**Data records:**

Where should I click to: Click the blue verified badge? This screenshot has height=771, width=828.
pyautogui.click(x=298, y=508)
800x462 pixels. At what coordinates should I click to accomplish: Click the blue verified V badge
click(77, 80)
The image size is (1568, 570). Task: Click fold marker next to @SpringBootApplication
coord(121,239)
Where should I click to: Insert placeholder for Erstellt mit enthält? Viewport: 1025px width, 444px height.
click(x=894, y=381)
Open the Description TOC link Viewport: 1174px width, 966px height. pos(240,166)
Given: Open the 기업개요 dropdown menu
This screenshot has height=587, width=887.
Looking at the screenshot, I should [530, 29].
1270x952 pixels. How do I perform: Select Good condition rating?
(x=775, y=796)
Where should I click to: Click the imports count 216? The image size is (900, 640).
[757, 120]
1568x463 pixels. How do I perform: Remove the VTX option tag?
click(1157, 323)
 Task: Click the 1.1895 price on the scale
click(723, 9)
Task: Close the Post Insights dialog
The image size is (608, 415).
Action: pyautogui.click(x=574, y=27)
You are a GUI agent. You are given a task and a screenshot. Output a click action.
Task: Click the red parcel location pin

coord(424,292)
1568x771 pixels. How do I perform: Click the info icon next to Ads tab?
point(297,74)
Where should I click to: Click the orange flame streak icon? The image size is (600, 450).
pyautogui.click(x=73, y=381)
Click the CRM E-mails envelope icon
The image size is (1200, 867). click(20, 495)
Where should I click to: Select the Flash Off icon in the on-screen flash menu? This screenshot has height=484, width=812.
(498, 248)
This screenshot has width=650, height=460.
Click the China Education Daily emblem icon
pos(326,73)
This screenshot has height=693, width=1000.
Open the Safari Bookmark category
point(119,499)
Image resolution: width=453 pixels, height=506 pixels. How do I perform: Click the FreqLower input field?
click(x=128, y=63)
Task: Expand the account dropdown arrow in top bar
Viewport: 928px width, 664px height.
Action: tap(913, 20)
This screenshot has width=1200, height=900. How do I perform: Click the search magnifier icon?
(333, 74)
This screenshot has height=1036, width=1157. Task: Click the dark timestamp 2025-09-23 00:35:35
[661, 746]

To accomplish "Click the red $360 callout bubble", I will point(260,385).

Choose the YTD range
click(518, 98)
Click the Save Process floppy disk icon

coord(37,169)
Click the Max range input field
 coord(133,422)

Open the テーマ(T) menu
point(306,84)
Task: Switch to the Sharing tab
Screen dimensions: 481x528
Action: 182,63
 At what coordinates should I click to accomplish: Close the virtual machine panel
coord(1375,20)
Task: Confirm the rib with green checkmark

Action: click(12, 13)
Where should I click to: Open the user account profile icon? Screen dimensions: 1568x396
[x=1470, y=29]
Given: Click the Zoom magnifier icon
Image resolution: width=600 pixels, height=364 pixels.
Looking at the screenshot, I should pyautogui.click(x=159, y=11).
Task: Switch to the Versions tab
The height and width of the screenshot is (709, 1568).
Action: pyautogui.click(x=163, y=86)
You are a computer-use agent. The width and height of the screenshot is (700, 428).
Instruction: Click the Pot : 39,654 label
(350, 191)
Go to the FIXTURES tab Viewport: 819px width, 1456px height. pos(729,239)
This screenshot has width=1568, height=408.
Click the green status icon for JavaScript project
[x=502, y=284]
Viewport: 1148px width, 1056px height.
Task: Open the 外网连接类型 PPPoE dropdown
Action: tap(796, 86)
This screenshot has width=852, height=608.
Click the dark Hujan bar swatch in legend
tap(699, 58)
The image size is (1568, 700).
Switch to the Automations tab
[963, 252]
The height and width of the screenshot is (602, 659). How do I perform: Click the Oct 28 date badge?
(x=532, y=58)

**Prompt:**
The records above are to be transcribed exactly and completely.

**Your response:**
Where should I click to: Click the blue verified badge? This screenshot has height=771, width=828.
pyautogui.click(x=298, y=508)
800x462 pixels. At what coordinates should I click to accomplish: Click the blue verified V badge
click(77, 80)
The image size is (1568, 570). Task: Click fold marker next to @SpringBootApplication
coord(121,239)
Where should I click to: Insert placeholder for Erstellt mit enthält? Viewport: 1025px width, 444px height.
click(x=894, y=381)
Open the Description TOC link Viewport: 1174px width, 966px height. pos(240,166)
Given: Open the 기업개요 dropdown menu
This screenshot has height=587, width=887.
Looking at the screenshot, I should [530, 29].
1270x952 pixels. How do I perform: Select Good condition rating?
(x=775, y=796)
Where should I click to: Click the imports count 216? The image size is (900, 640).
[757, 120]
1568x463 pixels. How do I perform: Remove the VTX option tag?
click(1157, 323)
 Task: Click the 1.1895 price on the scale
click(723, 9)
Task: Close the Post Insights dialog
The image size is (608, 415).
Action: pyautogui.click(x=574, y=27)
You are a GUI agent. You are given a task and a screenshot. Output a click action.
Task: Click the red parcel location pin

coord(424,292)
1568x771 pixels. How do I perform: Click the info icon next to Ads tab?
point(297,74)
Where should I click to: Click the orange flame streak icon? The image size is (600, 450).
pyautogui.click(x=73, y=381)
Click the CRM E-mails envelope icon
The image size is (1200, 867). click(20, 495)
Where should I click to: Select the Flash Off icon in the on-screen flash menu? This screenshot has height=484, width=812.
(498, 248)
This screenshot has width=650, height=460.
Click the China Education Daily emblem icon
pos(326,73)
This screenshot has height=693, width=1000.
Open the Safari Bookmark category
point(119,499)
Image resolution: width=453 pixels, height=506 pixels. How do I perform: Click the FreqLower input field?
click(x=128, y=63)
Task: Expand the account dropdown arrow in top bar
Viewport: 928px width, 664px height.
Action: tap(913, 20)
This screenshot has width=1200, height=900. How do I perform: Click the search magnifier icon?
(333, 74)
This screenshot has height=1036, width=1157. Task: Click the dark timestamp 2025-09-23 00:35:35
[661, 746]

To accomplish "Click the red $360 callout bubble", I will point(260,385).

Choose the YTD range
click(518, 98)
Click the Save Process floppy disk icon

coord(37,169)
Click the Max range input field
 coord(133,422)

Open the テーマ(T) menu
point(306,84)
Task: Switch to the Sharing tab
Screen dimensions: 481x528
Action: 182,63
 At what coordinates should I click to accomplish: Close the virtual machine panel
coord(1375,20)
Task: Confirm the rib with green checkmark

Action: click(12, 13)
Where should I click to: Open the user account profile icon? Screen dimensions: 1568x396
[x=1470, y=29]
Given: Click the Zoom magnifier icon
Image resolution: width=600 pixels, height=364 pixels.
Looking at the screenshot, I should pyautogui.click(x=159, y=11).
Task: Switch to the Versions tab
The height and width of the screenshot is (709, 1568).
Action: pyautogui.click(x=163, y=86)
You are a computer-use agent. The width and height of the screenshot is (700, 428).
Instruction: Click the Pot : 39,654 label
(350, 191)
Go to the FIXTURES tab Viewport: 819px width, 1456px height. pos(729,239)
This screenshot has width=1568, height=408.
Click the green status icon for JavaScript project
[x=502, y=284]
Viewport: 1148px width, 1056px height.
Task: Open the 外网连接类型 PPPoE dropdown
Action: tap(796, 86)
This screenshot has width=852, height=608.
Click the dark Hujan bar swatch in legend
tap(699, 58)
The image size is (1568, 700).
Switch to the Automations tab
[963, 252]
The height and width of the screenshot is (602, 659). How do I perform: Click the Oct 28 date badge?
(x=532, y=58)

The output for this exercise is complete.